======== Given data ========

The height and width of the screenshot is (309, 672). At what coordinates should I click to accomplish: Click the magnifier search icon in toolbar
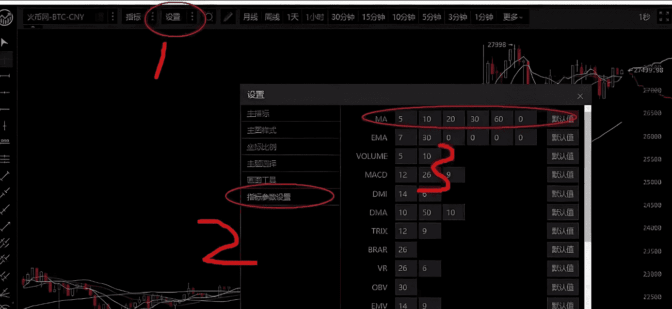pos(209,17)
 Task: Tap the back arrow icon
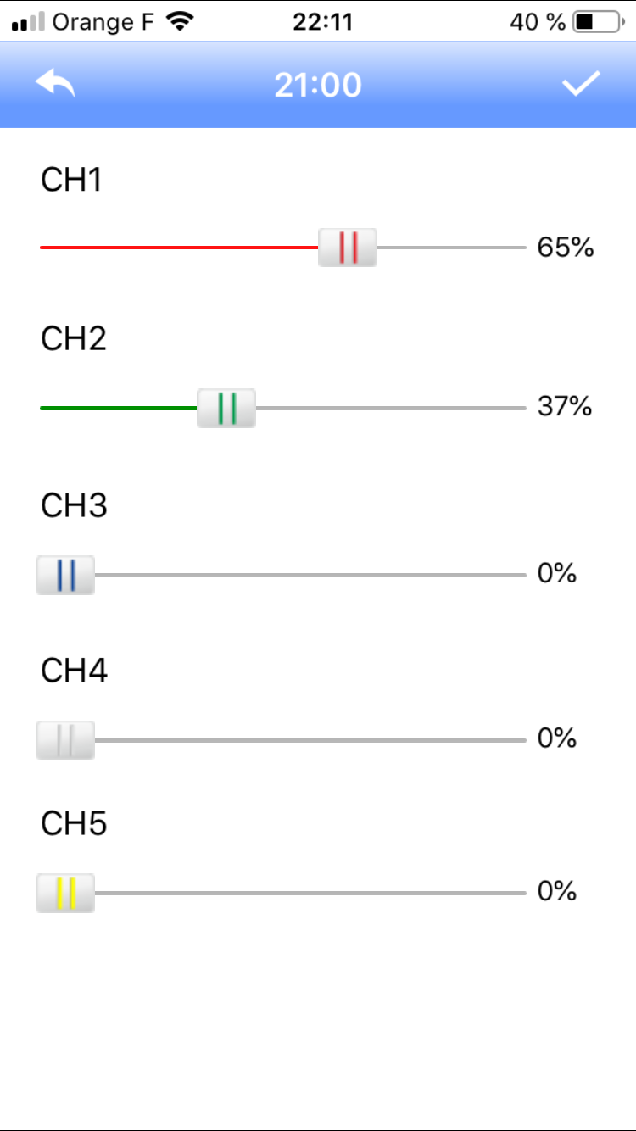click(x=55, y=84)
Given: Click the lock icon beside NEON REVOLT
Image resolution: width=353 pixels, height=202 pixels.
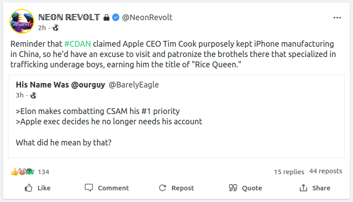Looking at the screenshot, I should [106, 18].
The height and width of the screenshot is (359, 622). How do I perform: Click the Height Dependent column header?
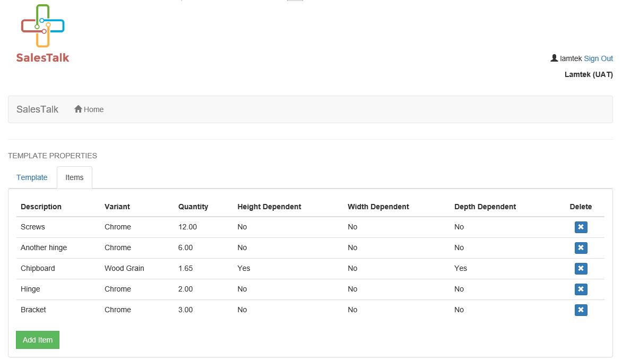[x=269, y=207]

========

◆ **What the exercise asks**: From the line with "Given: Click the lock icon beside NEON REVOLT" down to the last line of the entries above, set down every line exactly, apart from the pictures.

◆ **Task response**:
Given: Click the lock icon beside NEON REVOLT
Image resolution: width=353 pixels, height=202 pixels.
Looking at the screenshot, I should [106, 18].
The height and width of the screenshot is (359, 622). How do I perform: Click the Height Dependent column header?
[x=269, y=207]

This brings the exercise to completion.